- [How to complete this task]:
The answer must be an exact copy of all the data below.

- [Data records]:
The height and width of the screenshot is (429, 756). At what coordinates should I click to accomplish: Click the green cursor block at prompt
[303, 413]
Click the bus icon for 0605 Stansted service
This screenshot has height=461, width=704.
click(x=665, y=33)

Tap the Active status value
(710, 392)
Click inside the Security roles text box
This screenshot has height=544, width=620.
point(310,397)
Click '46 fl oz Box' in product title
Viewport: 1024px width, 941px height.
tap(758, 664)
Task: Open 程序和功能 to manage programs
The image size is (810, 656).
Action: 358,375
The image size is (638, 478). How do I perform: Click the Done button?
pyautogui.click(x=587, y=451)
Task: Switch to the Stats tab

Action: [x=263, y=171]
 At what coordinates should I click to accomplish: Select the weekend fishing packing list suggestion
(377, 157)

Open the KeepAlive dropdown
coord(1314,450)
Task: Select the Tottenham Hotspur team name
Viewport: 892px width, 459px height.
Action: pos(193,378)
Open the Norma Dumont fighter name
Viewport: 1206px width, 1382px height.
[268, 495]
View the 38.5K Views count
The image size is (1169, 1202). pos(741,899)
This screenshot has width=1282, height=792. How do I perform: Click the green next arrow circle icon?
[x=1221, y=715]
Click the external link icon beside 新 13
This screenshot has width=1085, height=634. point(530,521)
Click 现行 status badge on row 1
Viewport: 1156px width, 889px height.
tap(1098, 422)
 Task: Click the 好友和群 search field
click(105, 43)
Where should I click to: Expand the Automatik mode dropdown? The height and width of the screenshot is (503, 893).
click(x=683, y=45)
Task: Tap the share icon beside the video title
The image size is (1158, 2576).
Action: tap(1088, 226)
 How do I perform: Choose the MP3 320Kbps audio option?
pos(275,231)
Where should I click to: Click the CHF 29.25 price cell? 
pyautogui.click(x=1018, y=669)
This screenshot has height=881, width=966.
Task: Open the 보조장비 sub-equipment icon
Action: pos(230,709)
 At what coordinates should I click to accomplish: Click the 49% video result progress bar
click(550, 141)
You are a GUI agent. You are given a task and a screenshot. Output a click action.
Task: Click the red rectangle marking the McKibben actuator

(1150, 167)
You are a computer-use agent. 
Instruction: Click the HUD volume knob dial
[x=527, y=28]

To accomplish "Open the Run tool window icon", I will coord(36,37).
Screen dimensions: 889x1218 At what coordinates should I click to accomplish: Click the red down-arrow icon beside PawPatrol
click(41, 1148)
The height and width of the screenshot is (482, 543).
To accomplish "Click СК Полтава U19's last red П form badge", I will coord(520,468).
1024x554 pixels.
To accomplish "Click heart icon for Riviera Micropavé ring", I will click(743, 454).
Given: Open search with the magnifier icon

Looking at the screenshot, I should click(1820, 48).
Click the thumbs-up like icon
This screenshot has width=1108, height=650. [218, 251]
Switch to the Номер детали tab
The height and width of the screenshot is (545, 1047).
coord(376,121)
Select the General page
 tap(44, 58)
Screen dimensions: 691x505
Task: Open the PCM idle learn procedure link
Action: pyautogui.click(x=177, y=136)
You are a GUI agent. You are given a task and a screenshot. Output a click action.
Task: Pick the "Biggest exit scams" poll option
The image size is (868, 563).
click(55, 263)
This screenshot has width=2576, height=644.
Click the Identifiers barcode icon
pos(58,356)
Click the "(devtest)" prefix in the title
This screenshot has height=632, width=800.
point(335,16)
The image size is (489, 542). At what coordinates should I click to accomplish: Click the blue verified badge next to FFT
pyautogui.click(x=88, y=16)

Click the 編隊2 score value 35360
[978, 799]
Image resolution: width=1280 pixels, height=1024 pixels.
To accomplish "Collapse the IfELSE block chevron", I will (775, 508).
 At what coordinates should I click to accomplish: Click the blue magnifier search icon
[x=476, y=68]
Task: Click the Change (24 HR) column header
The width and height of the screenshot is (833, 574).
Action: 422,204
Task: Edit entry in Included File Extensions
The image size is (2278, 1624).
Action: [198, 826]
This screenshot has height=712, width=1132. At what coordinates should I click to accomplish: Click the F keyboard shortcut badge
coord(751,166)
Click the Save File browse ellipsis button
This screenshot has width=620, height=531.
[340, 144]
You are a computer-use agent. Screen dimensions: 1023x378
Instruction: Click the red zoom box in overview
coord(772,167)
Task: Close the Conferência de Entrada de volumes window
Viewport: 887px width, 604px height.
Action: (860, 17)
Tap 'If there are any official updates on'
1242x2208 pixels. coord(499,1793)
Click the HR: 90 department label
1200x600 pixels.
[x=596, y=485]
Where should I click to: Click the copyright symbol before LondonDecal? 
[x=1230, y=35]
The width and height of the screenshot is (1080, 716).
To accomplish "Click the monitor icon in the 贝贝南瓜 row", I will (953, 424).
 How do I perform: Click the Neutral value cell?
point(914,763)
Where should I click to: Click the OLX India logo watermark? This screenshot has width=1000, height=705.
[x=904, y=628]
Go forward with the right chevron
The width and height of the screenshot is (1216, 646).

- [Solved exercise]:
The height and width of the screenshot is (429, 756). At what coordinates should I click to accomplish: Click the green cursor block at prompt
[303, 413]
Click the bus icon for 0605 Stansted service
This screenshot has height=461, width=704.
click(x=665, y=33)

Tap the Active status value
(710, 392)
Click inside the Security roles text box
This screenshot has height=544, width=620.
point(310,397)
Click '46 fl oz Box' in product title
Viewport: 1024px width, 941px height.
tap(758, 664)
Task: Open 程序和功能 to manage programs
The image size is (810, 656).
Action: 358,375
The image size is (638, 478). How do I perform: Click the Done button?
pyautogui.click(x=587, y=451)
Task: Switch to the Stats tab

Action: [x=263, y=171]
 At what coordinates should I click to accomplish: Select the weekend fishing packing list suggestion
(377, 157)

Open the KeepAlive dropdown
coord(1314,450)
Task: Select the Tottenham Hotspur team name
Viewport: 892px width, 459px height.
Action: pos(193,378)
Open the Norma Dumont fighter name
Viewport: 1206px width, 1382px height.
[268, 495]
View the 38.5K Views count
The image size is (1169, 1202). pos(741,899)
This screenshot has width=1282, height=792. How do I perform: Click the green next arrow circle icon?
[x=1221, y=715]
Click the external link icon beside 新 13
This screenshot has width=1085, height=634. point(530,521)
Click 现行 status badge on row 1
Viewport: 1156px width, 889px height.
tap(1098, 422)
 Task: Click the 好友和群 search field
click(105, 43)
Where should I click to: Expand the Automatik mode dropdown? The height and width of the screenshot is (503, 893).
click(x=683, y=45)
Task: Tap the share icon beside the video title
The image size is (1158, 2576).
Action: tap(1088, 226)
 How do I perform: Choose the MP3 320Kbps audio option?
pos(275,231)
Where should I click to: Click the CHF 29.25 price cell? 
pyautogui.click(x=1018, y=669)
This screenshot has height=881, width=966.
Task: Open the 보조장비 sub-equipment icon
Action: pos(230,709)
 At what coordinates should I click to accomplish: Click the 49% video result progress bar
click(550, 141)
You are a GUI agent. You are given a task and a screenshot. Output a click action.
Task: Click the red rectangle marking the McKibben actuator

(1150, 167)
You are a computer-use agent. 
Instruction: Click the HUD volume knob dial
[x=527, y=28]

To accomplish "Open the Run tool window icon", I will coord(36,37).
Screen dimensions: 889x1218 At what coordinates should I click to accomplish: Click the red down-arrow icon beside PawPatrol
click(41, 1148)
The height and width of the screenshot is (482, 543).
To accomplish "Click СК Полтава U19's last red П form badge", I will coord(520,468).
1024x554 pixels.
To accomplish "Click heart icon for Riviera Micropavé ring", I will click(743, 454).
Given: Open search with the magnifier icon

Looking at the screenshot, I should click(1820, 48).
Click the thumbs-up like icon
This screenshot has width=1108, height=650. [218, 251]
Switch to the Номер детали tab
The height and width of the screenshot is (545, 1047).
coord(376,121)
Select the General page
 tap(44, 58)
Screen dimensions: 691x505
Task: Open the PCM idle learn procedure link
Action: pyautogui.click(x=177, y=136)
You are a GUI agent. You are given a task and a screenshot. Output a click action.
Task: Pick the "Biggest exit scams" poll option
The image size is (868, 563).
click(55, 263)
This screenshot has width=2576, height=644.
Click the Identifiers barcode icon
pos(58,356)
Click the "(devtest)" prefix in the title
This screenshot has height=632, width=800.
point(335,16)
The image size is (489, 542). At what coordinates should I click to accomplish: Click the blue verified badge next to FFT
pyautogui.click(x=88, y=16)

Click the 編隊2 score value 35360
[978, 799]
Image resolution: width=1280 pixels, height=1024 pixels.
To accomplish "Collapse the IfELSE block chevron", I will (775, 508).
 At what coordinates should I click to accomplish: Click the blue magnifier search icon
[x=476, y=68]
Task: Click the Change (24 HR) column header
The width and height of the screenshot is (833, 574).
Action: 422,204
Task: Edit entry in Included File Extensions
The image size is (2278, 1624).
Action: [198, 826]
This screenshot has height=712, width=1132. At what coordinates should I click to accomplish: Click the F keyboard shortcut badge
coord(751,166)
Click the Save File browse ellipsis button
This screenshot has width=620, height=531.
[340, 144]
You are a computer-use agent. Screen dimensions: 1023x378
Instruction: Click the red zoom box in overview
coord(772,167)
Task: Close the Conferência de Entrada de volumes window
Viewport: 887px width, 604px height.
Action: (860, 17)
Tap 'If there are any official updates on'
1242x2208 pixels. coord(499,1793)
Click the HR: 90 department label
1200x600 pixels.
[x=596, y=485]
Where should I click to: Click the copyright symbol before LondonDecal? 
[x=1230, y=35]
The width and height of the screenshot is (1080, 716).
To accomplish "Click the monitor icon in the 贝贝南瓜 row", I will (953, 424).
 How do I perform: Click the Neutral value cell?
point(914,763)
Where should I click to: Click the OLX India logo watermark? This screenshot has width=1000, height=705.
[x=904, y=628]
Go forward with the right chevron
The width and height of the screenshot is (1216, 646).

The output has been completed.